The following classes of strings are deliberately preserved because removing them would break the report's technical narrative or because they are not customer-identifying.

  • Technical content of the report: descriptions, payloads, exploit code, shell commands, tool output snippets, request / response bodies (only the values they contain may be flagged, not the surrounding code).
  • Standards and well-known libraries: NaCl, libsodium, OpenSSL, OAuth, OAuth2, JWT, SAML, OIDC, WebRTC, FCM, APNS, OneSignal, Firebase, Google Play Services, Apple Push, libsignal, Curve25519, Ed25519, AES, SHA-256, HMAC, PBKDF2, Argon2.
  • Standard constants and reserved ranges: RFC 5737, RFC 1918, loopback, well-known public DNS, RFC 2606 example domains.
  • Generic OS / SDK / library versions: Android 10, iOS 17, Java 17, Python 3.12, OpenSSL 3.0.
  • Generic hardware models: Samsung SM-A920F, Xiaomi Redmi, Pixel 7, iPhone 14, these are lab-test details, not customer-identifying.
  • Dates in any format: 7 May 2026, 2026-05-07, 7 maggio 2026.
  • Generic file names and project paths: ADVISORY.md, README.md, exploit_usage.md, debug_server.py, data/dev_keypair.json, src/main/java/..., proof/screenshot.png, technical artefact names.
  • Generic descriptive endpoints: /api/v1/login, /healthz, /metrics, keyserver/v1/publish.
  • Variable / function / class names found in code (including R8 / ProGuard obfuscated names like pi.a.n, zi/a.java, License.WebServiceURI, sodium_key, key_id, encoded_key, OWN_KEY, DEV_PUB, VICTIM_PUB, crypto_box).
  • Test / placeholder identifiers that already document an attack: VITTIMA, VICTIM, Lab1, Lab2, attaccante, mitm.
  • Generic security terms: MITM, CSRF, XSS, RCE, SSRF, CVE-*, CVSS, CWE, OWASP.
  • Already-anonymized values: previous placeholders (+39NNN0000NNN, 203.0.113.NN, vendor.example, X-Vendor-*, VENDOR-CHAIN-*).
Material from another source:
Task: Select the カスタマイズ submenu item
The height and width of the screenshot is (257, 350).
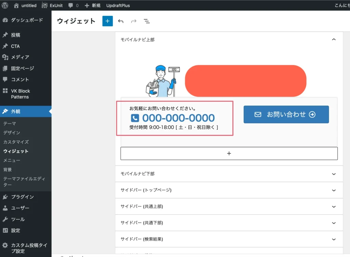Action: click(16, 142)
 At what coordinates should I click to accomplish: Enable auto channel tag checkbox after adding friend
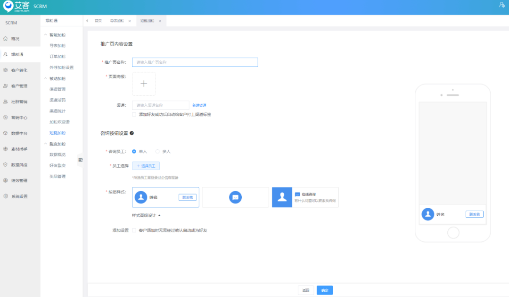(x=134, y=114)
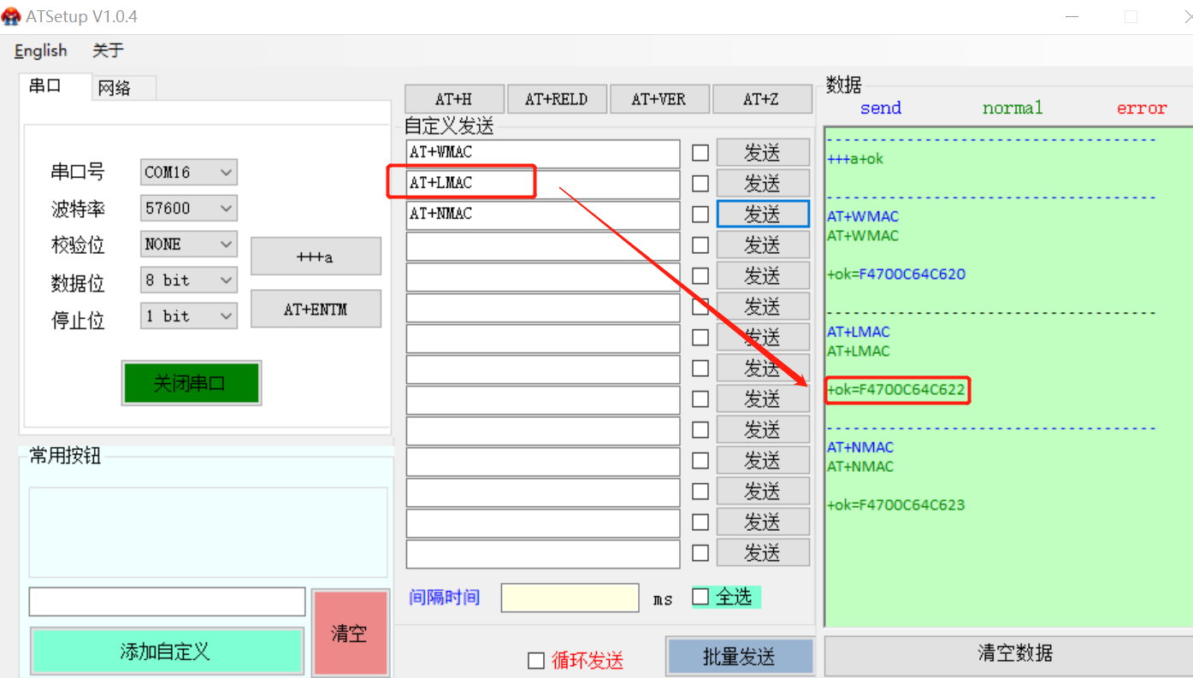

How the two tiers cooperate

  • Tier-0 (anonymize/rules_pass.py) is a deterministic regex pass. It catches phone numbers, IP addresses and 32 / 64-hex tokens without touching the LLM, and assigns a stable index (+393331111111 always resolves to the same placeholder via decisions_history.jsonl). Tier-0 hits auto-promote.
  • Tier-1 (anonymize/detector.py) is the LLM detector with the prompt described above. It walks the document chunk by chunk via the structure-aware splitter, emits candidates with category + suggested placeholder + confidence, then a critic pass checks each candidate against the "is this really a customer-identifying value?" question. High confidence + critic-approved candidates auto-promote; the rest go to the human Review queue.

Why the categories matter

The category drives:

  • Placeholder format: phones get +CC<carrier>0000NNN, IPs get RFC 5737, hex tokens get the 8-char-prefix-preserving rule, etc. Code in anonymize/placeholders.py.
  • Auto-promotion threshold: some categories (Tier-0 phones, Tier-0 IPs) auto-promote on the first hit; others (brand, credentials, other) require critic agreement.
  • Per-project review: in the GUI's Review pane, candidates are grouped by category so the operator can blast through homogeneous sets quickly (approve all phones, edit questionable brand variants by hand).